Cargo: Managing dependencies of crates inside a workspace

Created on 18 Apr 2017  路  11Comments  路  Source: rust-lang/cargo

Workspace Foo

  • Crate A depends on Bar
  • Crate B depends on Bar
  • Crate C depends on Bar
  • Crate D

Where Bar is an external dependency that I also maintain. When I want to update to a newer version of Bar, I would have to change 3 Cargo.toml files, which is a bit cumbersome. It would be nice if I could specify the dependency in one place. Is this possible?

A-workspaces C-feature-request

Most helpful comment

All inner crates could inherit version from workspace just by omiting version at all

[dependencies]
log = {}

I would prefer a more explicit syntax to communicate that the version is taken from a higher scope. This could be a new value for the version attribute such as version = "workspace" or version = "default", or a new attribute altogether like use-workspace-version = true.

All 11 comments

Ah yes currently this isn't possible I believe. You can use something like [replace] during development but for actual publication the relevant Cargo.toml files all need to be updated individually

I've got a similar use case, though I don't actually control the duplicated dependency, and I've got a bunch of them.

The obvious solution, to me at least (and anyone who's worked on a large maven project), seemed to be some sort of variable substitution a la #4221, but it looks like that's a no-go. From that conversation:

we'd rather work on enhancing workspaces to support using one version of a crate across the workspace.

Is anything of that sort in the works?

My current (not very good) solution is to throw all external dependencies into a dedicated crate that then re-exports them so that they're at least all in one place. The downside is that now all of the external crates get built whenever any of my crates gets built, even if it needs only a subset, and it works poorly for macros, even with the accidentally-stabilized macro-reexport function.

I've looked into cargo-outdated and cargo-edit, but both seem more concerned with making sure that things are up-to-date, when I really care more about making sure that all of my crates agree on dependency versions.

Any update on this issue? Maybe something like managed dependency in maven is required to manage the version of some dependency throughout all sub-crates.

+1

What about changing Cargo to allow specifying dependencies and their settings like version, etc., in workspace Cargo.toml? These could be used as default parameters for dependencies in inner crates.

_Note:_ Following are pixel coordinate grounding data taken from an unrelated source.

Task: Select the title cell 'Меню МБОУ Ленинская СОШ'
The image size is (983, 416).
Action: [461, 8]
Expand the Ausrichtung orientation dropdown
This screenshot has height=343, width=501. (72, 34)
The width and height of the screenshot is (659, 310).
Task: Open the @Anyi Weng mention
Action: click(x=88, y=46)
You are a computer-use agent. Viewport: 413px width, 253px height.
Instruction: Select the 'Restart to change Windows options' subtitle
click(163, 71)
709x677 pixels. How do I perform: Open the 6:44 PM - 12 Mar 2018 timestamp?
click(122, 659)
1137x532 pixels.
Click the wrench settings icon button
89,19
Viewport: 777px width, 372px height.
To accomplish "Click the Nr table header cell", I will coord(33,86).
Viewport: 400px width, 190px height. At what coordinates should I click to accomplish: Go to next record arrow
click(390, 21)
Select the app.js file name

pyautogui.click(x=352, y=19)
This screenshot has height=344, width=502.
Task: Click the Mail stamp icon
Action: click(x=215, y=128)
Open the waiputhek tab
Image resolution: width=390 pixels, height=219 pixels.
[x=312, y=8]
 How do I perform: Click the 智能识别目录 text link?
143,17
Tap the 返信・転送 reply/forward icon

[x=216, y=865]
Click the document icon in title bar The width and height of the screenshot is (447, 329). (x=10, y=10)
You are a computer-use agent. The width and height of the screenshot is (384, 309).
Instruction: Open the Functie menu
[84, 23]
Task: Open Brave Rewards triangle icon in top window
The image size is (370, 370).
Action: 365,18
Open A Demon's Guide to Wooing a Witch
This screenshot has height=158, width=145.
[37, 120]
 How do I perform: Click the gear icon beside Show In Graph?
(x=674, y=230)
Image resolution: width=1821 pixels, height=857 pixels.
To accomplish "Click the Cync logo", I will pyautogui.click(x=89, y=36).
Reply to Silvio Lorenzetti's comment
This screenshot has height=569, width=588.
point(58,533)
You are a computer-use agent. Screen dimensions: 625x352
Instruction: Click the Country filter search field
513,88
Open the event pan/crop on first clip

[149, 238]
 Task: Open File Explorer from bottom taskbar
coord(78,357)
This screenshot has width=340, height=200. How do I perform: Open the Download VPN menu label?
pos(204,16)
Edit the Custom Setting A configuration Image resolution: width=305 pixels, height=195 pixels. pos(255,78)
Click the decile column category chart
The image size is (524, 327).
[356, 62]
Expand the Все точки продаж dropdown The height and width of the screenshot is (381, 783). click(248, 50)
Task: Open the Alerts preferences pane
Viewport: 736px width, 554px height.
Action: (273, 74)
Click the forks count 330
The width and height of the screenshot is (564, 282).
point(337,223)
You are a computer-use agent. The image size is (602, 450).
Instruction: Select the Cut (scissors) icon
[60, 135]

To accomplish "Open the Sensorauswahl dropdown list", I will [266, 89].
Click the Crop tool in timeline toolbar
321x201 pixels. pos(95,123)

Workspace Cargo.toml could have default versions specified

[dependencies]
log = "0.3.9"

All inner crates could inherit version from workspace just by omiting version at all

[dependencies]
log = {}

or specify any other dependency version for the crate

[dependencies]
log = "0.4.5"

@alexcrichton:

Ah yes currently this isn't possible I believe. You can use something like [replace] during development but for actual publication the relevant Cargo.toml files all need to be updated individually.

Why? Can you explain please? :slightly_smiling_face:

@sanmai-NL publication to crates.io forbids [patch] and [replace], so publication to crates.io requires that all the manifests are updated

Any update on this? I have a similar issue to @MaikKlein and @jrobsonchase. I work on a project with 16 crates in a workspace and currently it's a pain to make sure we only have one version of each common dependency. It would be very useful to have a way to specify the versions once in the workspace Cargo.toml.

All inner crates could inherit version from workspace just by omiting version at all

[dependencies]
log = {}

I would prefer a more explicit syntax to communicate that the version is taken from a higher scope. This could be a new value for the version attribute such as version = "workspace" or version = "default", or a new attribute altogether like use-workspace-version = true.

For anyone interested in this issue I've posted an RFC which I think will help resolve this. Feedback on the RFC would be most welcome!

This is called dependencyManagement in maven, it's a common feature of many build tools.